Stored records
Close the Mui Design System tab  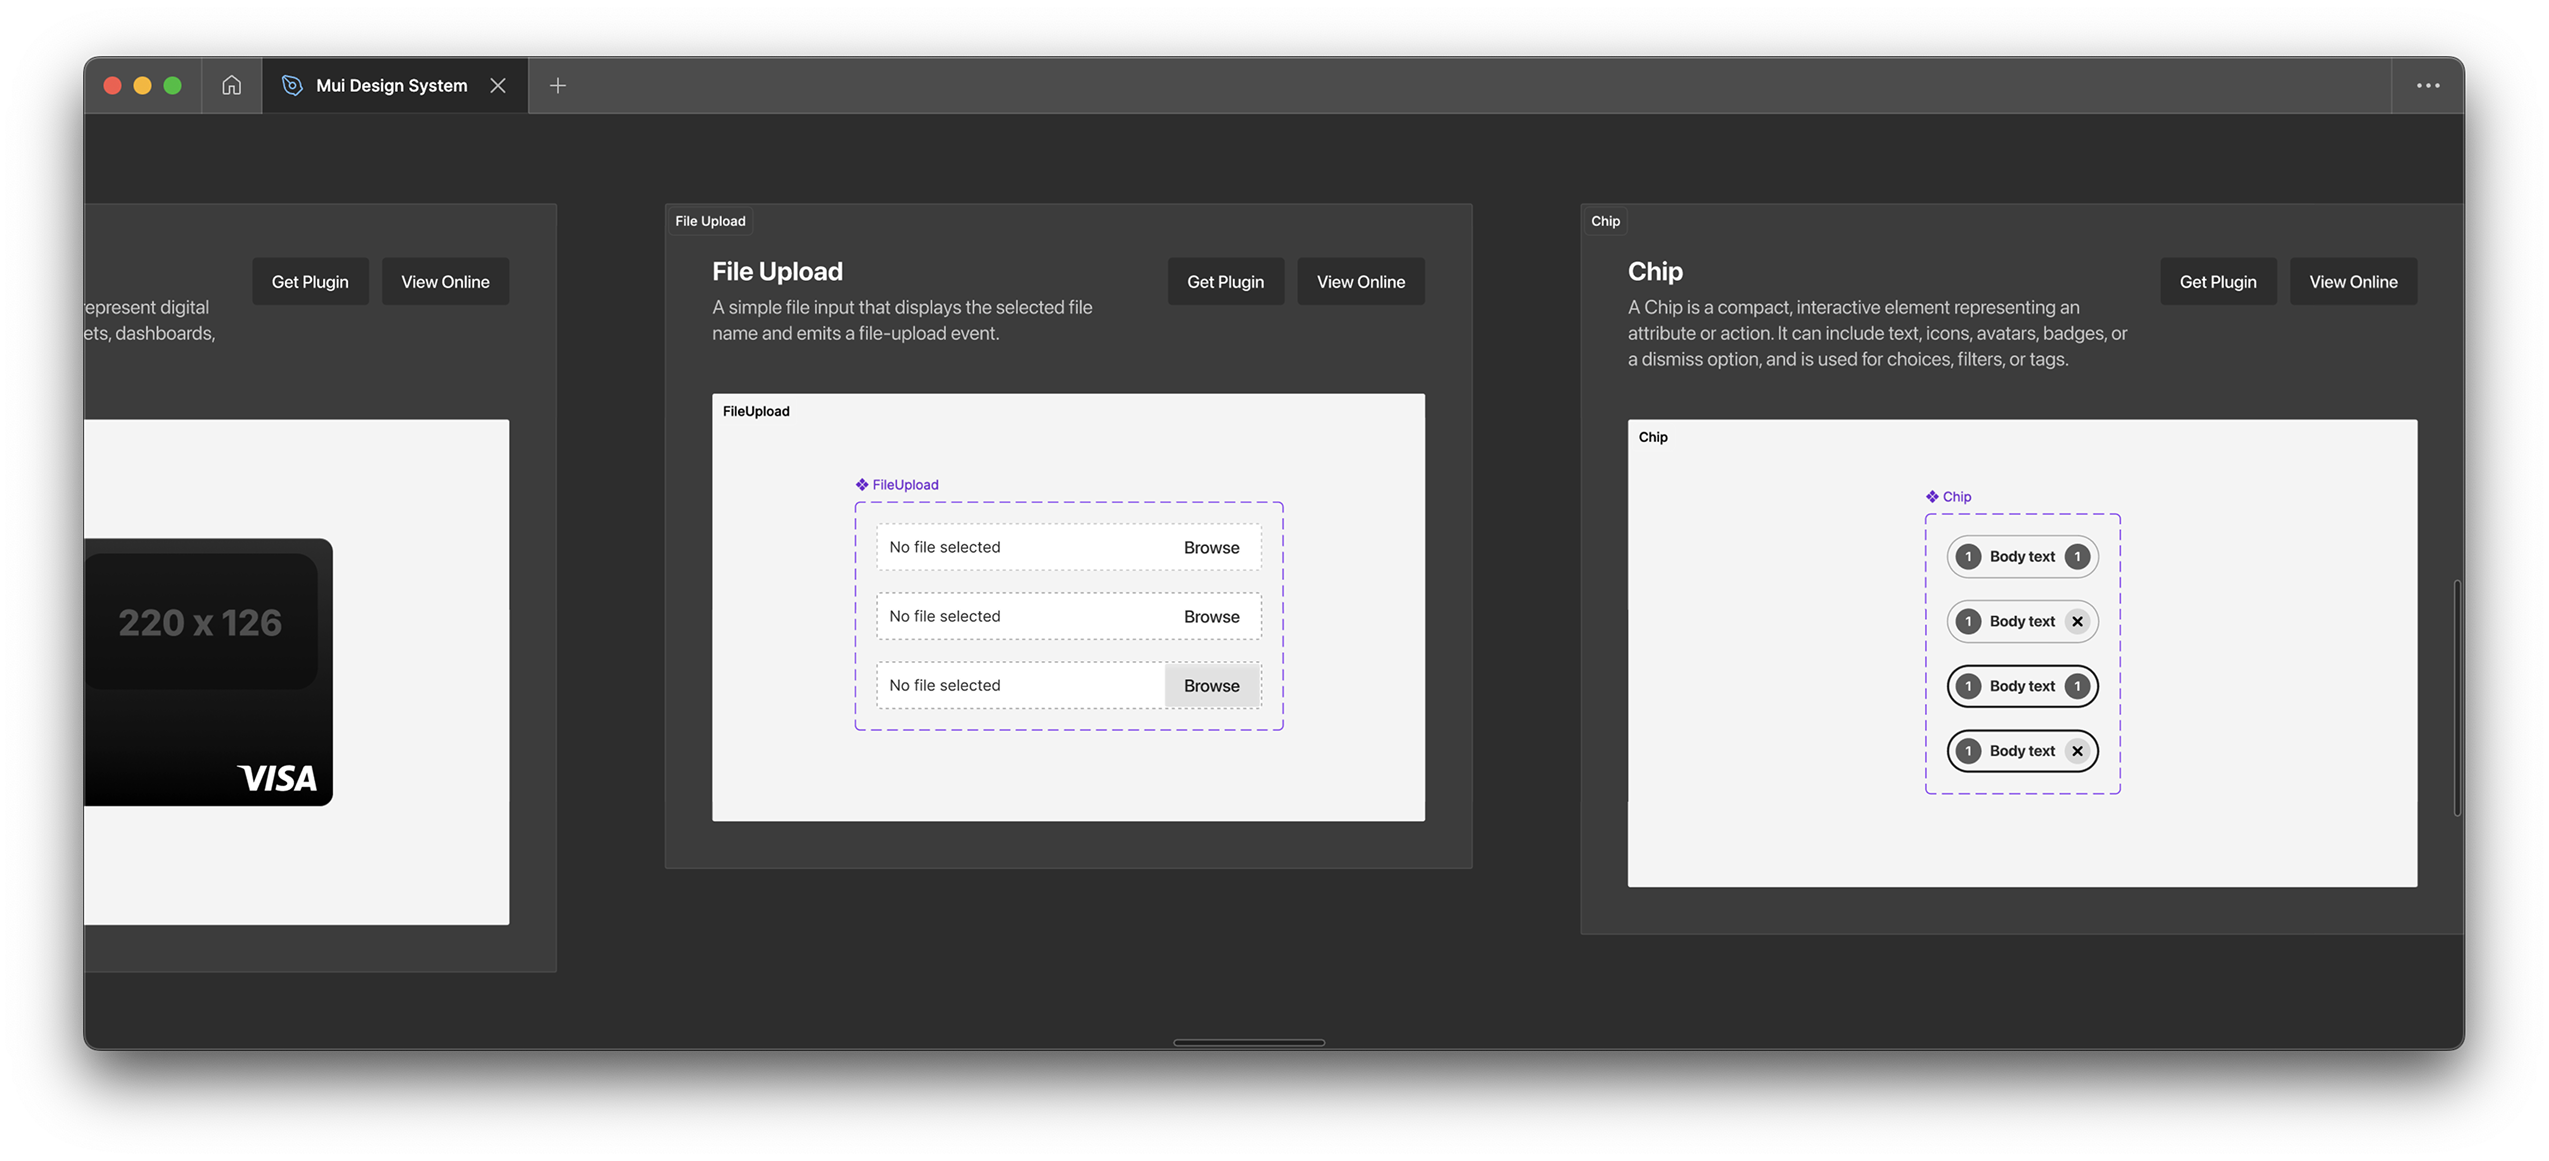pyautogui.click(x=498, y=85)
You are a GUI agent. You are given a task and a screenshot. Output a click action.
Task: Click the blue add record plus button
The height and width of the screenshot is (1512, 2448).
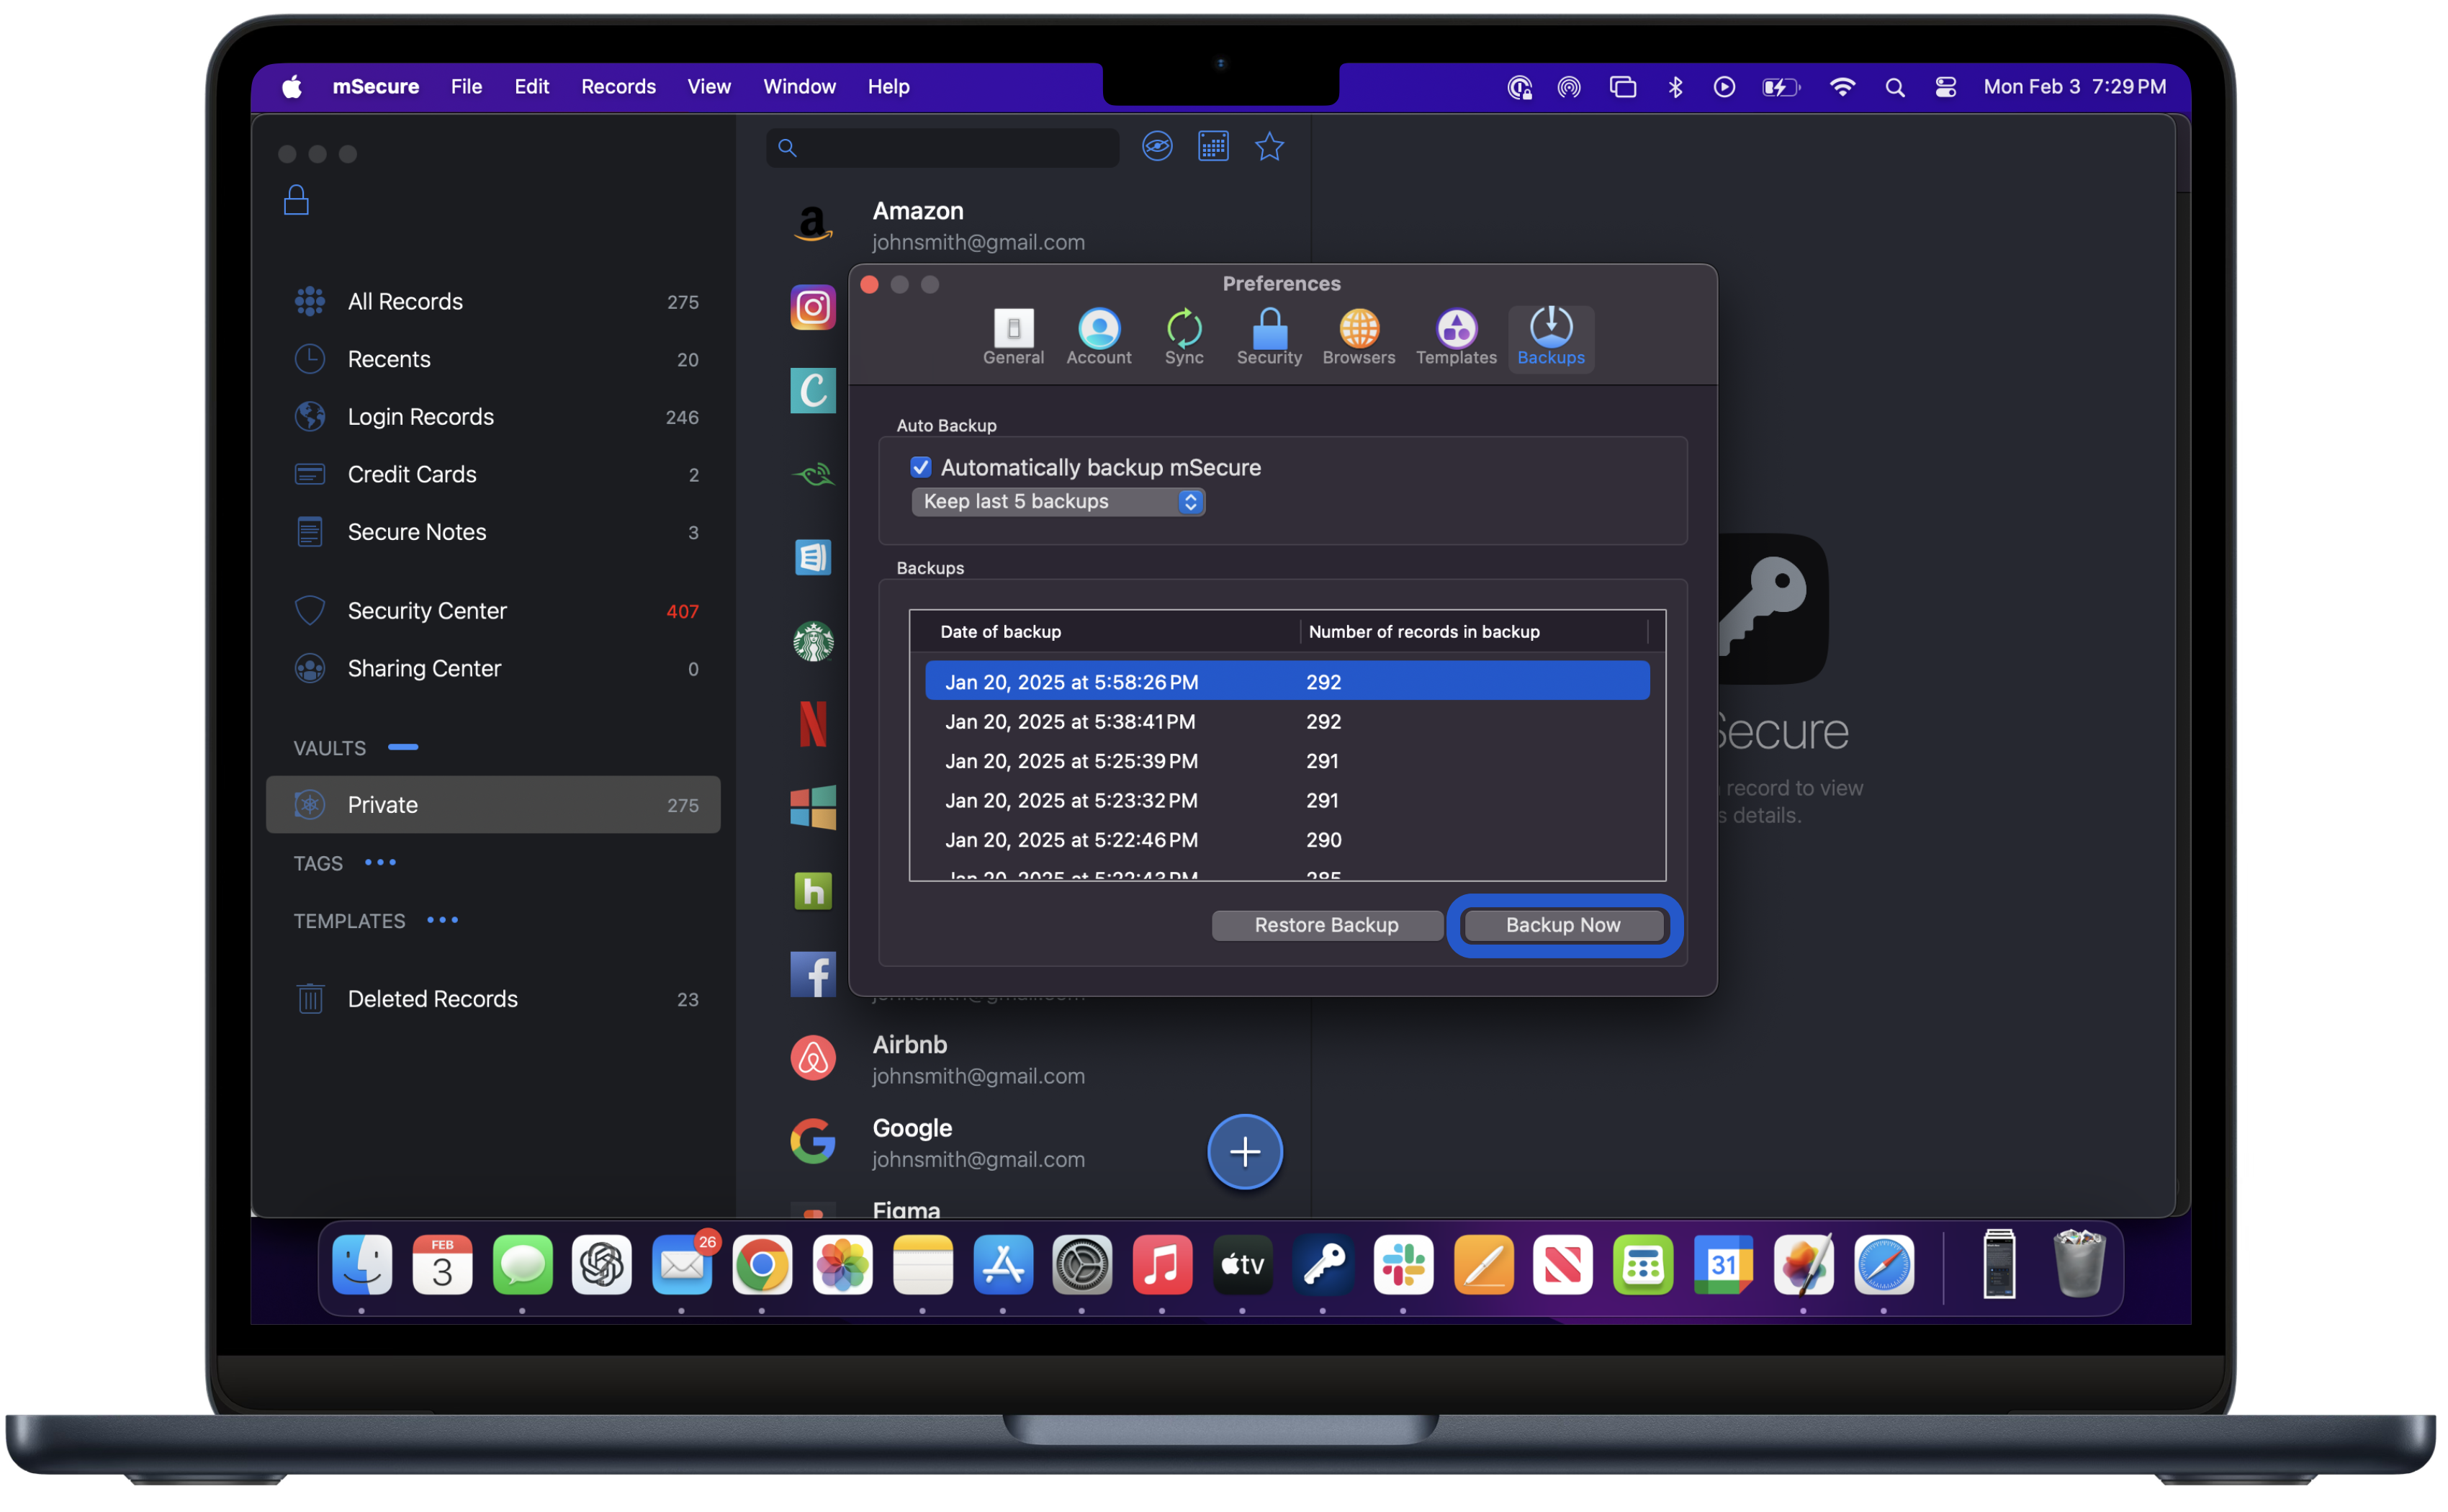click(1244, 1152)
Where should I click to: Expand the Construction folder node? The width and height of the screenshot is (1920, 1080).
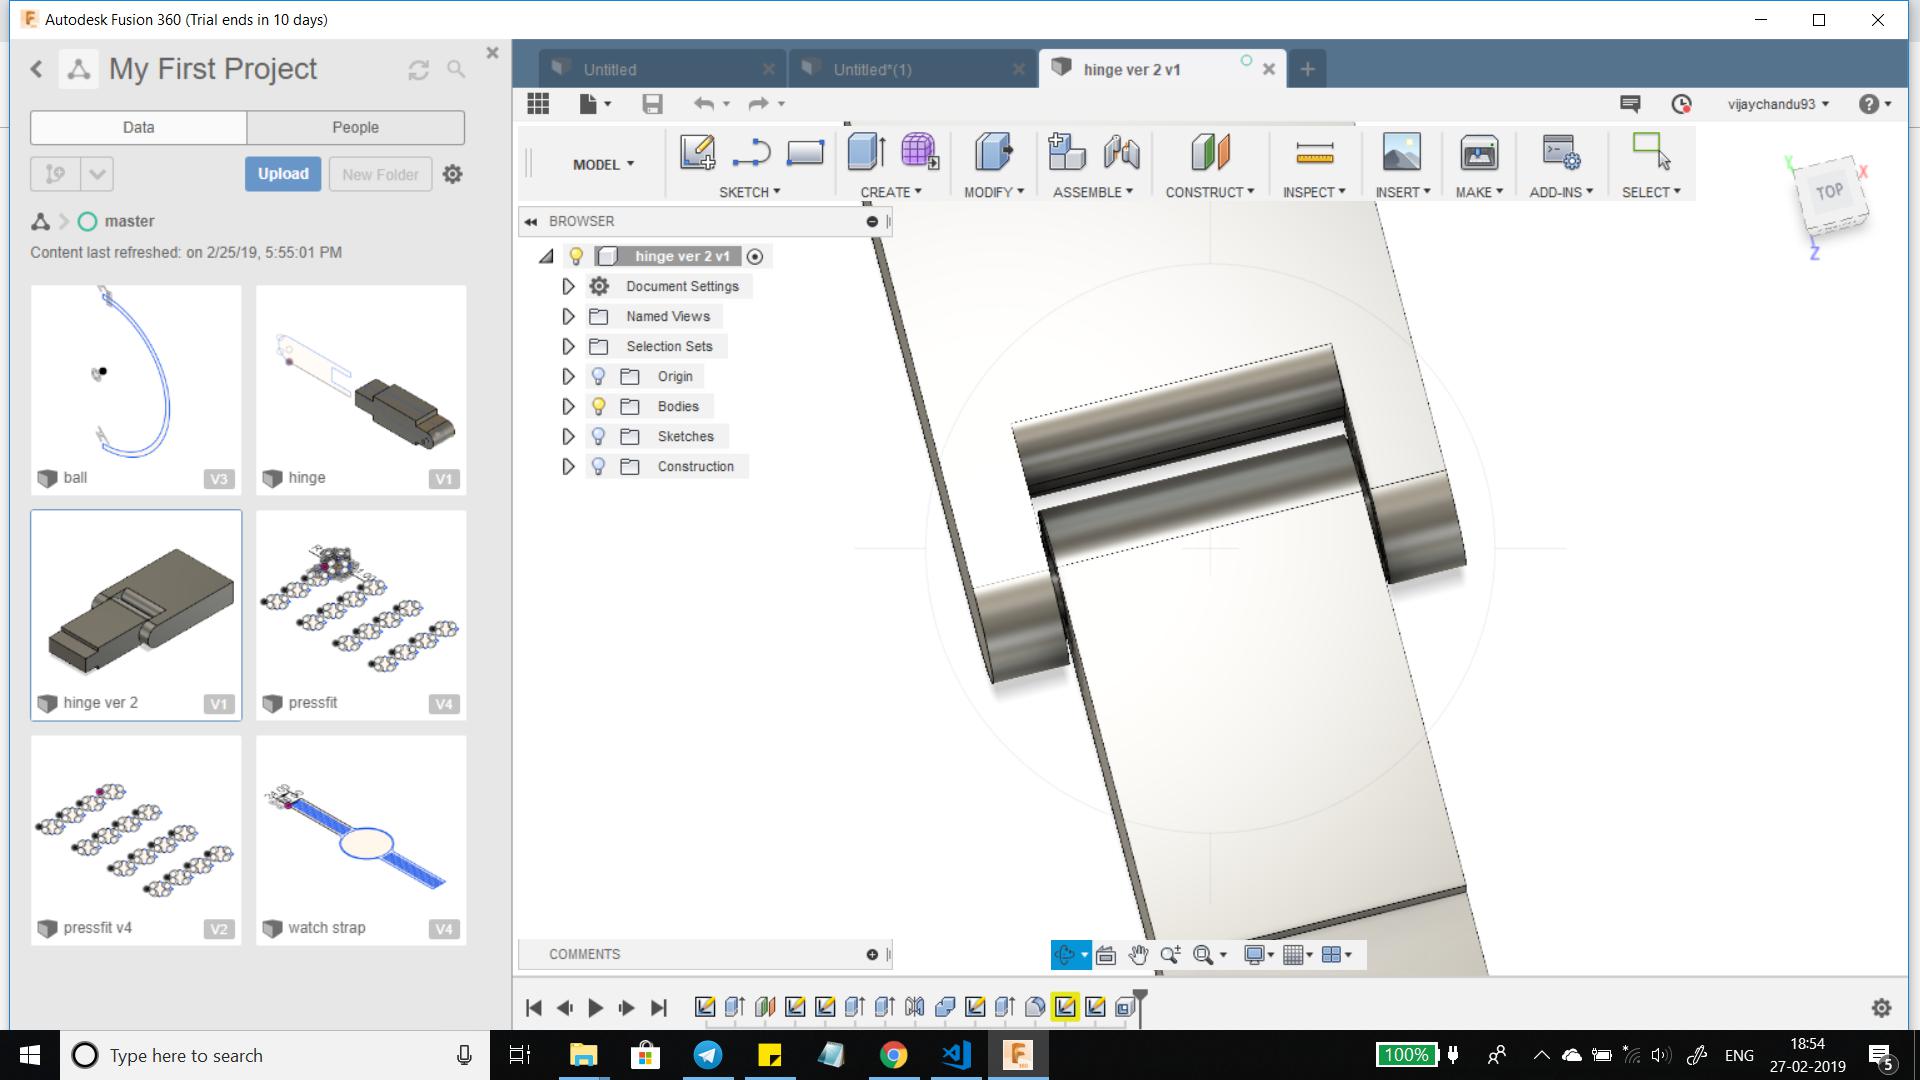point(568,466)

> Exercise prompt
Nothing but the lines from the one containing "Where should I" through the final line of the records, both included and copied exactly, should appear in the answer; pictures stay out.

> Answer
Where should I click to: Expand the Construction folder node? The width and height of the screenshot is (1920, 1080).
point(568,466)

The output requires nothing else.